🤖 AI Summary
Can language models autonomously optimize their responses without external verification signals? Prior work predominantly focuses on verifiable, closed-domain tasks, failing to capture the complexity of real-world user needs expressed via open-ended feedback. This paper introduces RefineBench: the first open-domain self-refinement benchmark comprising 1,000 questions across 11 diverse domains. We propose a fine-grained checklist-based evaluation framework that formally distinguishes *guided refinement*—leveraging natural-language feedback—from *autonomous refinement*—requiring no external guidance.
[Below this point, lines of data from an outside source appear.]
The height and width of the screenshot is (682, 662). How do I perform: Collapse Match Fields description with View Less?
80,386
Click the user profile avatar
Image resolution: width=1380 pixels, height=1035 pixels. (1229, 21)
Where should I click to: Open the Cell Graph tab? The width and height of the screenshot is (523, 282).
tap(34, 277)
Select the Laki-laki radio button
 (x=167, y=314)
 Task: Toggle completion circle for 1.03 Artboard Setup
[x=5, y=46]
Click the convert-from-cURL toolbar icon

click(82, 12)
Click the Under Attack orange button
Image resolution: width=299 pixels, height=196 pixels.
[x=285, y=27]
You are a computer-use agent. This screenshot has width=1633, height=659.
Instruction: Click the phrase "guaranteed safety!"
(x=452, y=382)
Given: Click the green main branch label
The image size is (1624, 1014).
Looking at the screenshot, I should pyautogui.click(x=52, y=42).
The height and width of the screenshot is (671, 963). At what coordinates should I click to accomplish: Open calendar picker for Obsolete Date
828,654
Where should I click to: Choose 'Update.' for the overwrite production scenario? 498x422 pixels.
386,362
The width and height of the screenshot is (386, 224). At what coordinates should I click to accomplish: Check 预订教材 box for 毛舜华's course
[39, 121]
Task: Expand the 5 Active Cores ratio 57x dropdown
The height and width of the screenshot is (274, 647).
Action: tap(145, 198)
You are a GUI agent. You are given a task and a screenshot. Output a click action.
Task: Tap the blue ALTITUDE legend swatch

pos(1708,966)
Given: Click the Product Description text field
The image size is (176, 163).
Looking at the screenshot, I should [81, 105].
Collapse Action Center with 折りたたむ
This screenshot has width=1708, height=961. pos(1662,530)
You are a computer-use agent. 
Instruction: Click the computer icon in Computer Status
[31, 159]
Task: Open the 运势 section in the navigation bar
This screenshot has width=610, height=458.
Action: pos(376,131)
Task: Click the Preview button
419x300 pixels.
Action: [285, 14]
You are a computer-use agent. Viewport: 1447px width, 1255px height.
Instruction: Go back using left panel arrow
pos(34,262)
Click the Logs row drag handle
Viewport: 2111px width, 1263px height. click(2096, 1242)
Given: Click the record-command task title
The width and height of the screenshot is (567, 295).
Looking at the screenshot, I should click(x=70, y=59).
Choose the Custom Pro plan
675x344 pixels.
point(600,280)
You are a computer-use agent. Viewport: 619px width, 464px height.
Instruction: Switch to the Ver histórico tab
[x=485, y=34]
Our human–AI collaborative, iterative pairwise evaluation protocol ensures rigorous assessment. Experiments reveal that state-of-the-art models (e.g., GPT-5) achieve only marginal autonomous improvement (+29.1%), yet rapidly approach near-perfect performance within five guided refinement steps. This work exposes a fundamental limitation in current LLMs’ self-improvement capability and establishes a reproducible, principled evaluation paradigm for open-domain response refinement.
📝 Abstract
Can language models (LMs) self-refine their own responses? This question is increasingly relevant as a wide range of real-world user interactions involve refinement requests. However, prior studies have largely tested LMs' refinement abilities on verifiable tasks such as competition math or symbolic reasoning with simplified scaffolds, whereas users often pose open-ended queries and provide varying degrees of feedback on what they desire. The recent advent of reasoning models that exhibit self-reflection patterns in their chains-of-thought further motivates this question. To analyze this, we introduce RefineBench, a benchmark of 1,000 challenging problems across 11 domains paired with a checklist-based evaluation framework. We evaluate two refinement modes: (1) guided refinement, where an LM is provided natural language feedback, and (2) self-refinement, where LMs attempt to improve without guidance. In the self-refinement setting, even frontier LMs such as Gemini 2.5 Pro and GPT-5 achieve modest baseline scores of 31.3% and 29.1%, respectively, and most models fail to consistently improve across iterations (e.g., Gemini-2.5-Pro gains only +1.8%, while DeepSeek-R1 declines by -0.1%). By contrast, in guided refinement, both proprietary LMs and large open-weight LMs (>70B) can leverage targeted feedback to refine responses to near-perfect levels within five turns. These findings suggest that frontier LMs require breakthroughs to self-refine their incorrect responses, and that RefineBench provides a valuable testbed for tracking progress.